A mistificação dos incêndios não tem nenhum fator que surja à toa, sem propósito. O velho Estado português promove uma cortina de fumaça sobre a questão pois esta é a sua função. O latifúndio e a grande burguesia portugueses são os donos desse Estado, são as classes dominantes em nosso país e todos a serviço do imperialismo, hoje principalmente o francês e o alemão; e, portanto, o usam para manterem-se no poder, vilipendiando as massas, neste caso principalmente as camponesas, com a mais brutal exploração e opressão; a tática dos incêndios é somente mais uma forma desse exercício. Ou seja: eles são parte das campanhas permanentes e terroristas do velho Estado e suas classes contra o povo. Criminosos também são seus cúmplices e suas organizações partidárias, todas reunidas na “Assembleia da República”, e mesmo extraparlamentares, sejam eles abertamente reacionários ou da falsa “esquerda” oportunista, que estão aí somente para gerir a crise e seu peso sob a vida das massas populares portuguesas.
No campo, essas e outra situações demonstram às massas camponesas que o latifúndio é, de fato, o causador de toda a sua chaga. A experiência histórica das lutas pelas terra do povo português, como a desenvolvida no Alentejo durante as grandes revoltas populares dos anos 70 onde as massas chegaram a desfraldar, defender e aplicar que “Terra a quem a trabalha!”, e mesmo a experiência da luta camponesa em países como o Brasil, demonstra que somente a destruição do latifúndio e a distribuição de todas as terras entre os camponeses, principalmente os com pouca ou nenhuma, através de uma poderosa Revolução Agrária, pode conter todos esses crimes contra o povo.

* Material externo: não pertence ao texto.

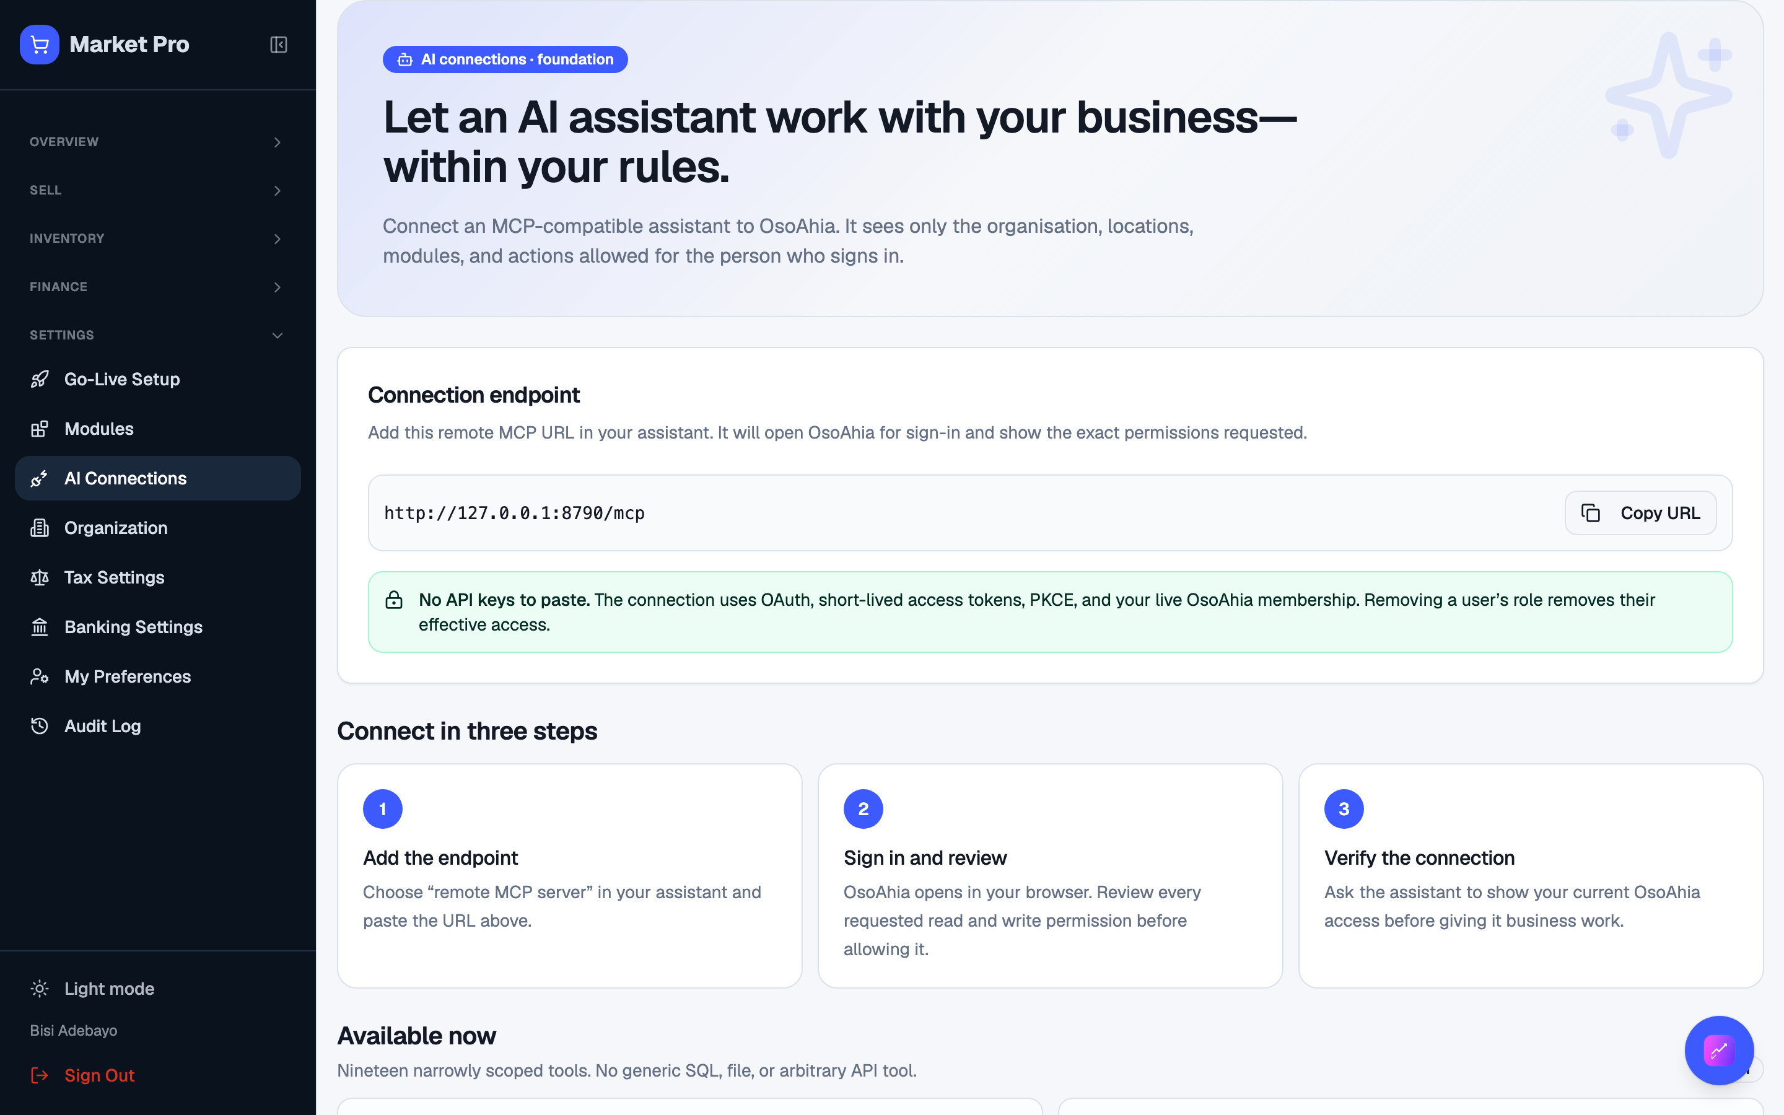Click the Modules blocks icon
This screenshot has width=1784, height=1115.
click(40, 428)
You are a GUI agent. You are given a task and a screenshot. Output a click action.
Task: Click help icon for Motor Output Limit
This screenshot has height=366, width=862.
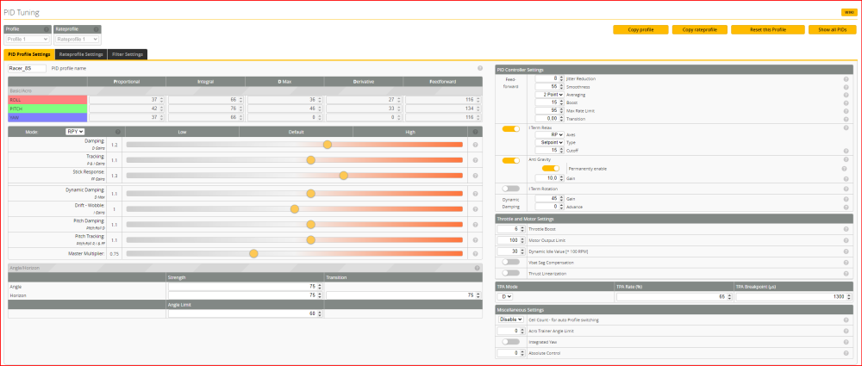[x=846, y=240]
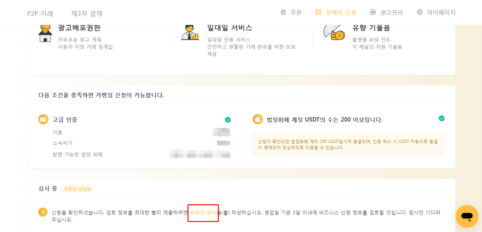Switch to the 제3자 결제 tab

click(87, 14)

Os pobres no campo estão cansados de viverem em uma situação quase que infra-humana, tendo de trabalhar numa condição semisservil e vender suas vidas inteiras às imensas áreas improdutivas de terra que o latifúndio possui, para com os incêndios serem expulsos da terra em que tanto brigaram por ter e, ao fim e ao cabo, serem obrigados a vendê-las para o esses mesmos grandes proprietários, que de nada servem ao povo, a preços minúsculos. A eles, se somam os pobres da cidade, operários superexplorados pelos grandes patrões burocratas e compradores por salários cada vez mais baixos e corroídos; e demais massas populares, esmagadas pelo estrangulamento causado por estas mesmas classes dominantes portuguesas.
Toda esta camarilha inimiga do povo só pode ser enfrentada com a formação de uma verdadeira aliança operário-camponesa, que una o ímpeto revolucionário dos operários com as demandas justas do campesinato, principalmente pobre, por terra, e que reuna ao seu redor todas as massas populares esmagadas, oprimidas e restringidas pelo imperialismo, tudo sob a direção onímoda do proletariado. Tal aliança só pode ser forjada com o proletariado forjando e reconstituindo, antes de tudo, o seu destacamento avançado, que dirija este processo firmemente. A força motriz da revolução, o proletariado, dirige e se une de forma a emancipar também o campesinato, que luta diariamente contra o latifúndio e o imperialismo na tentativa de manter a posse da pouca terra que ainda lhe pertence (lembremos o caso das explorações de lítio em Portugal).
Demarcado isto, é necessário mobilizar, politizar e organizar a justa luta dos camponeses contra o latifúndio e os seus lacaios, e fazer erguer bem alto a bandeira da Revolução Agrária, transformando as cidades portuguesas em suas caixas de ressonância.